Gesprächspartner:innen
- Christian Bruschek ist Präsidenten der Österreichischen Tierrettung.
- Marcus Serringer-Schnabl ist Geschäftsführer des Tiermedizinischen Zentrums Teesdorf.
- Susanne Rosenkranz (FPÖ), Landesrätin für Arbeit, Konsumentenschutz, Natur- und Tierschutz in NÖ: schriftliche Stellungnahme per E-Mail (siehe Daten und Fakten).
- Sven Hergovich (SPÖ), Landesrat und SPÖ-Landesparteivorsitzender NÖ: schriftliche Stellungnahme per E-Mail (siehe Daten und Fakten).
Daten und Fakten
- Finanziert wird die ÖTR aus Fördermitgliedern und Spenden. Das Modell ist schlicht: Mitgliedsbeiträge halten Betrieb, Material, Ausbildung und Bereitschaften am Laufen. Für Unterstützer:innen gibt es mehr als ein gutes Gefühl: „Jedes Fördermitglied der Österreichischen Tierrettung ist automatisch versichert“, sagt Bruschek zur WZ. Die Mitgliedschaft sichert Einsätze für eigene Tiere ab – und wirkt über Grenzen hinweg, weil Kooperationsabkommen mit der Schweizer und der Bayerischen Tierrettung bestehen. Wer unterwegs ist, steht nicht ohne Hilfsnetz da. Dieser konkrete Nutzen senkt die Schwelle, Hilfe professionell zu holen, statt selbst zu rasen, zu riskieren.
- Der volle Wortlaut der schriftlichen Stellungnahme aus dem Büro der niederösterreichischen Landesrätin für Arbeit, Konsumentenschutz, Natur- und Tierschutz Susanne Rosenkranz (FPÖ):
„Einleitend muss festgehalten werden, dass es keine Verordnung von Frau LR Rosenkranz bezüglich Tierrettung gibt.
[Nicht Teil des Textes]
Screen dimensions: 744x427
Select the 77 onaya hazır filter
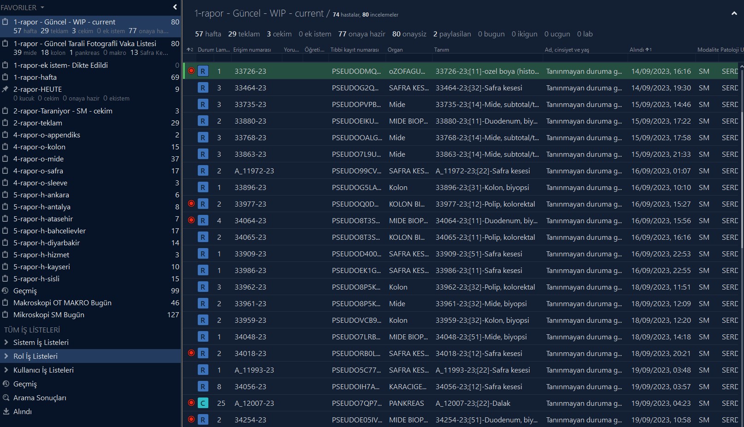(x=361, y=34)
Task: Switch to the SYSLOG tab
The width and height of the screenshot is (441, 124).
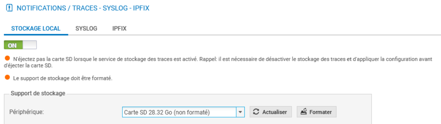Action: pos(86,29)
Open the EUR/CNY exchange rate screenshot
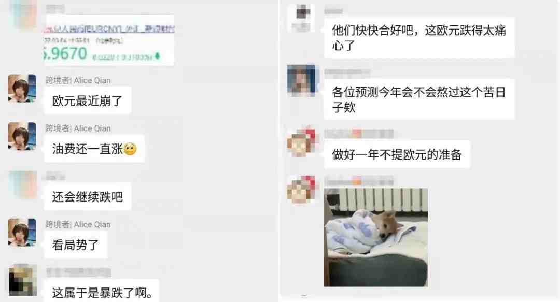The image size is (560, 302). pyautogui.click(x=109, y=40)
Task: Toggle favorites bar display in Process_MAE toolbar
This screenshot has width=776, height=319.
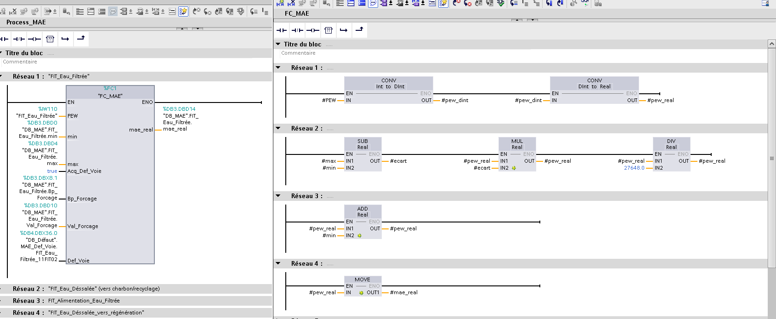Action: point(183,11)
Sämtliche Regelungen, besonders die Vergabe von Blaulicht, fällt 1.) nicht in ihren Zuständigkeitsbereich und wurde 2.) unseres Wissens vom ehemaligen LR Schnabl (SPÖ) auf Wunsch der anderen Einsatzorganisationen nicht vergeben.
Grundsätzlich fallen Wildtiere unter das Jagdgesetz und sie gehören dem Jagdausübungsberechtigten. Daher hat sich die Rettungskette mit Polizei, Jäger und Amtstierärzten bei Wildtieren bewährt.
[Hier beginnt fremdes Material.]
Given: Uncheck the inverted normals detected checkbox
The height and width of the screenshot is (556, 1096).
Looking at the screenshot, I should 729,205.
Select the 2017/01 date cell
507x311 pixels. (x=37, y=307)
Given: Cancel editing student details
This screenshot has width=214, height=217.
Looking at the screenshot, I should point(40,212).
Grundsätzlich ist auch auf unsere Tierschutzhotline zu verweisen, denn es gilt „Wähl 0800 – 000 134 – das ist der Notruf, so hilfst du jedem Tier“.
WZ: Warum hält die Landesregierung an der Auflage mit zwei Großviehtransportern fest?
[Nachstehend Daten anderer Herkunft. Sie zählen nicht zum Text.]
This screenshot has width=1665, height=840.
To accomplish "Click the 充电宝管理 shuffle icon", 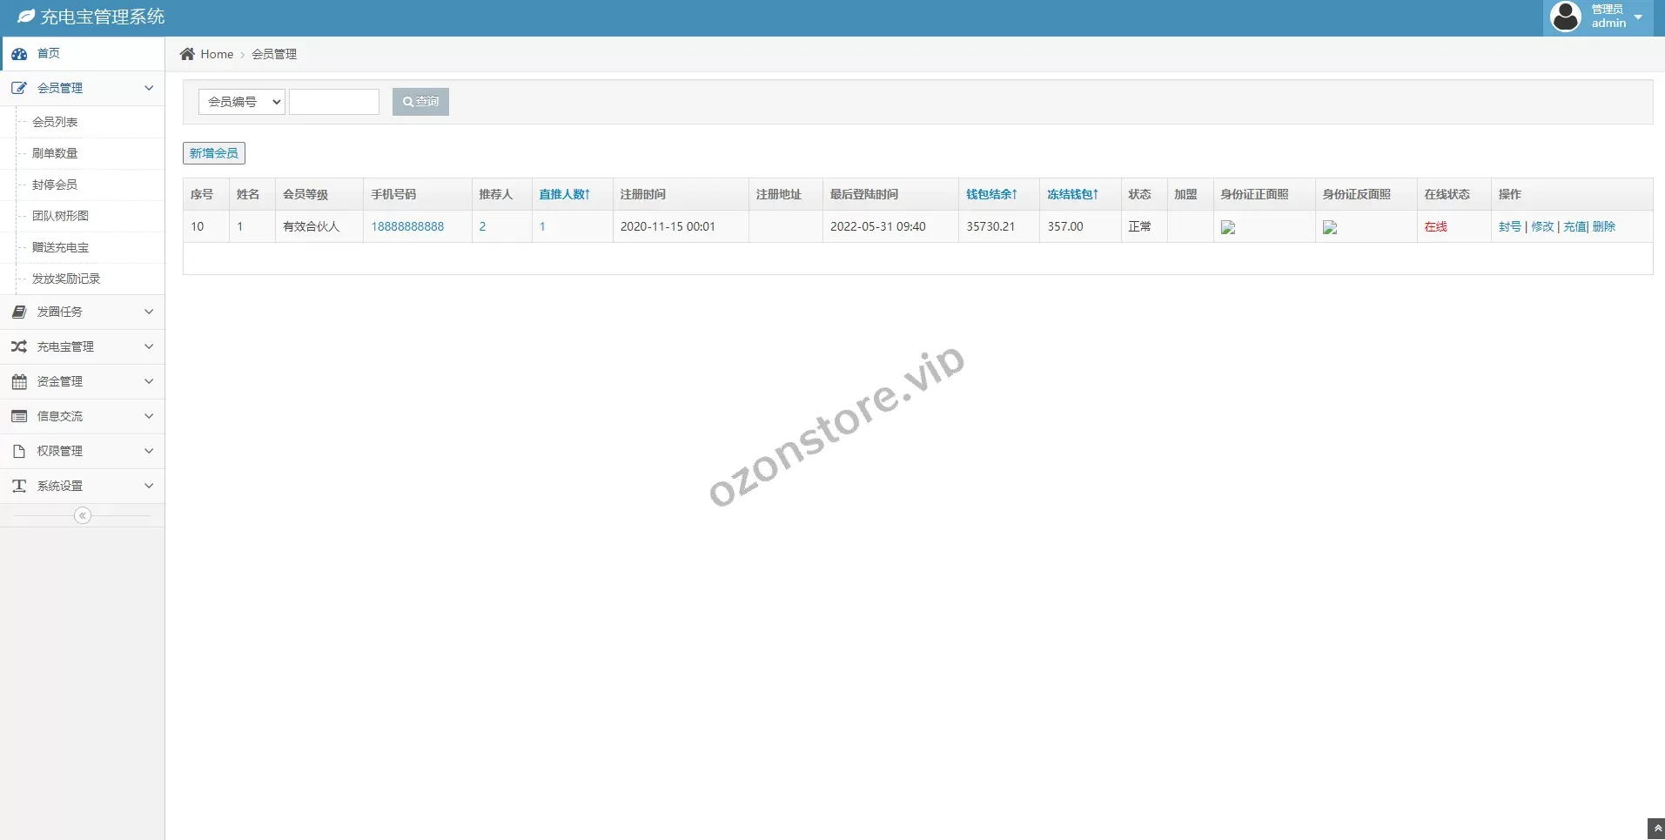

S. Rosenkranz: Es gibt keine Verordnung von Landesrat Susanne Rosenkranz, die das vorschreibt. Die Voraussetzung von zwei Großviehtransporter wurde vor Jahrzehnten von der Landesregierung – nach eingehender Beratung – mit der Tierärzteschaft und weiteren Vereinen schriftlich vereinbart, da eine seriöse Tierrettung über ein seriöses Mindestmaß an Einsatzlogistik verfügen muss.
WZ: Halten Sie diese Regelung für verhältnismäßig?
S. Rosenkranz: Unter den gegebenen Voraussetzungen und unter den derzeitigen budgetären Gegebenheiten, ja.
WZ: Welche Schritte sehen Sie, um die Sicherheit der Einsatzkräfte zu gewährleisten und gleichzeitig eine moderne Tierrettung zu ermöglichen?
S. Rosenkranz: Sicherheit hat oberste Priorität. Bewährt hat sich die Zusammenarbeit mit bestehenden Strukturen; mit Feuerwehren, Jägerschaft, Tierärzten und Tierheimen.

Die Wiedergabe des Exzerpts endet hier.